◆ WHAT TO DO ◆
Both the line with "Given: Click the 搜索 search input field" and the line with "Choose the Xiaomi" in the records below must appear in the output, along with every line between them, exactly and with nothing added.
***
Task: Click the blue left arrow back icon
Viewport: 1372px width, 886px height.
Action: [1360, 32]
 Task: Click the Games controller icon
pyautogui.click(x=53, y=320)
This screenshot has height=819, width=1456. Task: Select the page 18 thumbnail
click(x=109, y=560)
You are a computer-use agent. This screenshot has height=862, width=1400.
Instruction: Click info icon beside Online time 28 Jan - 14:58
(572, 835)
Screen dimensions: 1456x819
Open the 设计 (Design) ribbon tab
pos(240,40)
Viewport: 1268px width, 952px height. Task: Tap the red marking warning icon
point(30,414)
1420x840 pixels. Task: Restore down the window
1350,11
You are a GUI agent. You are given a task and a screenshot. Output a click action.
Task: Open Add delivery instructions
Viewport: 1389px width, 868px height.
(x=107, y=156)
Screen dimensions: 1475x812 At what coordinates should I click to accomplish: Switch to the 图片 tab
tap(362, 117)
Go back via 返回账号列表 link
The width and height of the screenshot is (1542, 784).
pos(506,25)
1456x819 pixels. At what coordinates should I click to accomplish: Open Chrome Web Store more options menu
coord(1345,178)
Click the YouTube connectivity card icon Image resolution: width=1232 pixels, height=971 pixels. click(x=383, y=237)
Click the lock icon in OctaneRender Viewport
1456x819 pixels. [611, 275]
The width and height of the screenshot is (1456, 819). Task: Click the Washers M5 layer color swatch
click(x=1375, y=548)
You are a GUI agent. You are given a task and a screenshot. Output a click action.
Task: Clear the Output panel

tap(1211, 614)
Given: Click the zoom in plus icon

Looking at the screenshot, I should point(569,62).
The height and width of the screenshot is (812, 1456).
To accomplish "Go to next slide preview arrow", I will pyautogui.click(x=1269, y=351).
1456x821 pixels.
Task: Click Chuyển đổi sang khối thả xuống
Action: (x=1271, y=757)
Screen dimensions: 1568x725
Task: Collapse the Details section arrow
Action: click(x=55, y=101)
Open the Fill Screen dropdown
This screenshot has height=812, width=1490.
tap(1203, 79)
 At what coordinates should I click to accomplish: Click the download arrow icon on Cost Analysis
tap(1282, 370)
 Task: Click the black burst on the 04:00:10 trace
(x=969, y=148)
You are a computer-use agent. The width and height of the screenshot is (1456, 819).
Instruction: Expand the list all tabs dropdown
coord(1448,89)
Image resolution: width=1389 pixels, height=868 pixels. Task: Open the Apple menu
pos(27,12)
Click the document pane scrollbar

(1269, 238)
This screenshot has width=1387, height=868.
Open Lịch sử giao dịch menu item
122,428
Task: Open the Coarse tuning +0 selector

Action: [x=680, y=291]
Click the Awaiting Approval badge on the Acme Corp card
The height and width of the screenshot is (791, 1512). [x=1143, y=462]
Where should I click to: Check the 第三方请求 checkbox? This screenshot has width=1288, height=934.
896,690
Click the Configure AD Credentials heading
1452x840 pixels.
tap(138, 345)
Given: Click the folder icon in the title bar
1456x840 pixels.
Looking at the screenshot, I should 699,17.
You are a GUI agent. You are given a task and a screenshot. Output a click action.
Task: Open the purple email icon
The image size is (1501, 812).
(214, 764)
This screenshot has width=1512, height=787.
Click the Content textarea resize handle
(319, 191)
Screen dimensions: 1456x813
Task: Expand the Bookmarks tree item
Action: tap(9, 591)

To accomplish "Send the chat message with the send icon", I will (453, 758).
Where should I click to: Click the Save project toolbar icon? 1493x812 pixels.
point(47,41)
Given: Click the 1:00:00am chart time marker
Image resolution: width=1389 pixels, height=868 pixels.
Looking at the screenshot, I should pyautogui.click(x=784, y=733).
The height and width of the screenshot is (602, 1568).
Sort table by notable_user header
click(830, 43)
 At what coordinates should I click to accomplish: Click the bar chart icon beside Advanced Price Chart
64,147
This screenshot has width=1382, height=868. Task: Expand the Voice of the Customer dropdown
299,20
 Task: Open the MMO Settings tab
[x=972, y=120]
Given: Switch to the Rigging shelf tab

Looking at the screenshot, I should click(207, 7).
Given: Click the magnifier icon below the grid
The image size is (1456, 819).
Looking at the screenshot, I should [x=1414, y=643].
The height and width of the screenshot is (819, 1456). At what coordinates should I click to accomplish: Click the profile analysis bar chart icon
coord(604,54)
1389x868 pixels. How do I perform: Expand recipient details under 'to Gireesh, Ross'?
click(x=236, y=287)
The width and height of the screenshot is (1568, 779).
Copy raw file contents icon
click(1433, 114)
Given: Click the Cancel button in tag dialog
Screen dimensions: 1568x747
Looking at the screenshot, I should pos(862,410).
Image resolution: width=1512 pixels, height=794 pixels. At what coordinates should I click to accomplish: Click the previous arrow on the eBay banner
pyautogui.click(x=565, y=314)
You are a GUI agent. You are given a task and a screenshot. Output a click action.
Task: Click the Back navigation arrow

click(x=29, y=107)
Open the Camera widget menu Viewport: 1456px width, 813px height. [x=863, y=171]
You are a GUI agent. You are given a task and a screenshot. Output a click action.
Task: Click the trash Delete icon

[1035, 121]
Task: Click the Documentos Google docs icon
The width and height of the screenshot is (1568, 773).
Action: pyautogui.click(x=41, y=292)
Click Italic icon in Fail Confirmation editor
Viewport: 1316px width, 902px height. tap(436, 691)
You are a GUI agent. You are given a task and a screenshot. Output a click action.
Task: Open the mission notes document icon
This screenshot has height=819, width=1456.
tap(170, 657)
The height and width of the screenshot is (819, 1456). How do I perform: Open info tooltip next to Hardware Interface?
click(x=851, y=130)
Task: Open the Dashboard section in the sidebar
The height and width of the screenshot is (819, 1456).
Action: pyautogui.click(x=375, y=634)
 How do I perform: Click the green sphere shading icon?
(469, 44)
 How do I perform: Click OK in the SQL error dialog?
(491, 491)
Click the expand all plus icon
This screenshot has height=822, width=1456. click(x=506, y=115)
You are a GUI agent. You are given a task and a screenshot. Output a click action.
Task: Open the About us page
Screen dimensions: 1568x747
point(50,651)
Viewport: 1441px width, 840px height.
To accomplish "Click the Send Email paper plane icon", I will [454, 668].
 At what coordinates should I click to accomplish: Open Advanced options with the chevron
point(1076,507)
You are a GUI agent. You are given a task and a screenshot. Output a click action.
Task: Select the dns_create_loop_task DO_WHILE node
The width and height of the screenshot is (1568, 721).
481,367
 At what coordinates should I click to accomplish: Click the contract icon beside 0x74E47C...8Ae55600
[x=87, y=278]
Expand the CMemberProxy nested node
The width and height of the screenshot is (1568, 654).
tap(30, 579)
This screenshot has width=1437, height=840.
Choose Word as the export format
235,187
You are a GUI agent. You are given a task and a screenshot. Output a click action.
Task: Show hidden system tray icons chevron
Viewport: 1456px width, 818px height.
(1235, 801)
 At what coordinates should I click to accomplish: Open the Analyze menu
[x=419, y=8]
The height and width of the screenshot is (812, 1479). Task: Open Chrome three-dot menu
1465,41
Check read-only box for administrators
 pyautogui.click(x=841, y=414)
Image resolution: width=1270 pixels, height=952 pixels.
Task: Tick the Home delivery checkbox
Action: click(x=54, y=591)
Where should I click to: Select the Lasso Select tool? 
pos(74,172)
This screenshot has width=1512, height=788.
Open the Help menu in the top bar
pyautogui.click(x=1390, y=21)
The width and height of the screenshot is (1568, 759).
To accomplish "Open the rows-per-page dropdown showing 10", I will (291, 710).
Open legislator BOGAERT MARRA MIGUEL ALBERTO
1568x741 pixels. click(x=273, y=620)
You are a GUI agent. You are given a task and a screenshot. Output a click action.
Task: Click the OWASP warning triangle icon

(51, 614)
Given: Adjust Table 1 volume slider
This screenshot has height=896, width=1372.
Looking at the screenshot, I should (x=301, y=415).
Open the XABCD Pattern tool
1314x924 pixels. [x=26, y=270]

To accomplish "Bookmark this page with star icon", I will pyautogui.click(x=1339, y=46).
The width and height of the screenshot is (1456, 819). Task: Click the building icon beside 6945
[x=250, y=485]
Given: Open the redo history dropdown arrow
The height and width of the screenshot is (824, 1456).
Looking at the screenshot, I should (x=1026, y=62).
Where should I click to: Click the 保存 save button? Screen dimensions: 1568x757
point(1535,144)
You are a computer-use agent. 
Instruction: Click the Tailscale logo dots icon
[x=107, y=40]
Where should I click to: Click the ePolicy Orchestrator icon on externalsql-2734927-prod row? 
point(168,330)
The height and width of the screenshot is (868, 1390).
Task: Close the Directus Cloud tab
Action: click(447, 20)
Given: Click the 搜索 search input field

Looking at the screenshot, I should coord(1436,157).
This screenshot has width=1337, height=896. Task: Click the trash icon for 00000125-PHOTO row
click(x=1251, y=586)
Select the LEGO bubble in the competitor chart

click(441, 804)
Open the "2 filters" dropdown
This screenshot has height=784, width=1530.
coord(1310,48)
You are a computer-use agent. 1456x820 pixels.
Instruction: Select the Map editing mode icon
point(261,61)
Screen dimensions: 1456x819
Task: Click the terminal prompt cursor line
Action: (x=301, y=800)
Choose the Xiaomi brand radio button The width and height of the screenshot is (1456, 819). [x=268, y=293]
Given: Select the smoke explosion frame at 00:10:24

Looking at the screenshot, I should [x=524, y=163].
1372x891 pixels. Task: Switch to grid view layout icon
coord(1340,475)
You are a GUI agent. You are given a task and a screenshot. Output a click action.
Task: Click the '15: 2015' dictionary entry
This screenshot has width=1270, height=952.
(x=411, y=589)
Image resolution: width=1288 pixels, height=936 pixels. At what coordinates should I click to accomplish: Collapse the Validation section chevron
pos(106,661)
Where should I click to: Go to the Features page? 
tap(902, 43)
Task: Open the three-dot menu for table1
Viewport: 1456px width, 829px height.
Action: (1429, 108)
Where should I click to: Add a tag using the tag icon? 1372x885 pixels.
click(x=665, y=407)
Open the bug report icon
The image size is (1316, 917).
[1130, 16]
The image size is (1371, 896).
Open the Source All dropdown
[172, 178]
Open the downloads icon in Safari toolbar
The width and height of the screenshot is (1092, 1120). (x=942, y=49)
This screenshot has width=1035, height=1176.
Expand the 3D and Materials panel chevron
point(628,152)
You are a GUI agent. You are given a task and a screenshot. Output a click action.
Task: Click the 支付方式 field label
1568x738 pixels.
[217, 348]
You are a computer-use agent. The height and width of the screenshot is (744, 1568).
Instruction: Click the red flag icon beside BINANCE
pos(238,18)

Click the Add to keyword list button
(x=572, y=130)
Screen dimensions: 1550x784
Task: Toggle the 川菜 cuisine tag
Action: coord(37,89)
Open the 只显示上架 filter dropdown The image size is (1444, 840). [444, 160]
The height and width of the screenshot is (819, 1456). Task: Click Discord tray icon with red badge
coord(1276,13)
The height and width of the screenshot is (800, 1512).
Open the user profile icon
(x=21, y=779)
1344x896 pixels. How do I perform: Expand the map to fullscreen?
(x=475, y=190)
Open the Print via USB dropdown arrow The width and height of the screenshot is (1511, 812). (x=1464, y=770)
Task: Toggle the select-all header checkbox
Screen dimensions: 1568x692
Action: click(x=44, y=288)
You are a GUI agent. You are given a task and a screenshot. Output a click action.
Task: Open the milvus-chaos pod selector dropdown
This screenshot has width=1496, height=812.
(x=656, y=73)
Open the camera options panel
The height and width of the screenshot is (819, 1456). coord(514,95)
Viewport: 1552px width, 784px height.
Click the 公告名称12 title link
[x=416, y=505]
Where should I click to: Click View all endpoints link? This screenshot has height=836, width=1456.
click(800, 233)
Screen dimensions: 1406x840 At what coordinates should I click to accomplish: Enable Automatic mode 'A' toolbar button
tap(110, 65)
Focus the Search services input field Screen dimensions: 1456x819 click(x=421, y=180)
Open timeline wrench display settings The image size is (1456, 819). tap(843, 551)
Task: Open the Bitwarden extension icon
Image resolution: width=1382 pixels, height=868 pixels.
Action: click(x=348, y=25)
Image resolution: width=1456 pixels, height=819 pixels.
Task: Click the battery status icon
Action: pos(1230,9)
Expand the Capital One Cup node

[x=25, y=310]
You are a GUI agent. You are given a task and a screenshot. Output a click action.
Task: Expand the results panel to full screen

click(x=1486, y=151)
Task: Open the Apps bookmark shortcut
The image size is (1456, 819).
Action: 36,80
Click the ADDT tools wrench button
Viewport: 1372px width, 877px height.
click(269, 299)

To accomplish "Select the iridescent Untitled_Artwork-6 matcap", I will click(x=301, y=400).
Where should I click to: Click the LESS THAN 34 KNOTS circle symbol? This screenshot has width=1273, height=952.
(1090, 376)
***
◆ REPLY ◆
Given: Click the 搜索 search input field

Looking at the screenshot, I should coord(1436,157).
This screenshot has width=1337, height=896. Task: Click the trash icon for 00000125-PHOTO row
click(x=1251, y=586)
Select the LEGO bubble in the competitor chart

click(441, 804)
Open the "2 filters" dropdown
This screenshot has height=784, width=1530.
coord(1310,48)
You are a computer-use agent. 1456x820 pixels.
Instruction: Select the Map editing mode icon
point(261,61)
Screen dimensions: 1456x819
Task: Click the terminal prompt cursor line
Action: (x=301, y=800)
Choose the Xiaomi brand radio button The width and height of the screenshot is (1456, 819). [x=268, y=293]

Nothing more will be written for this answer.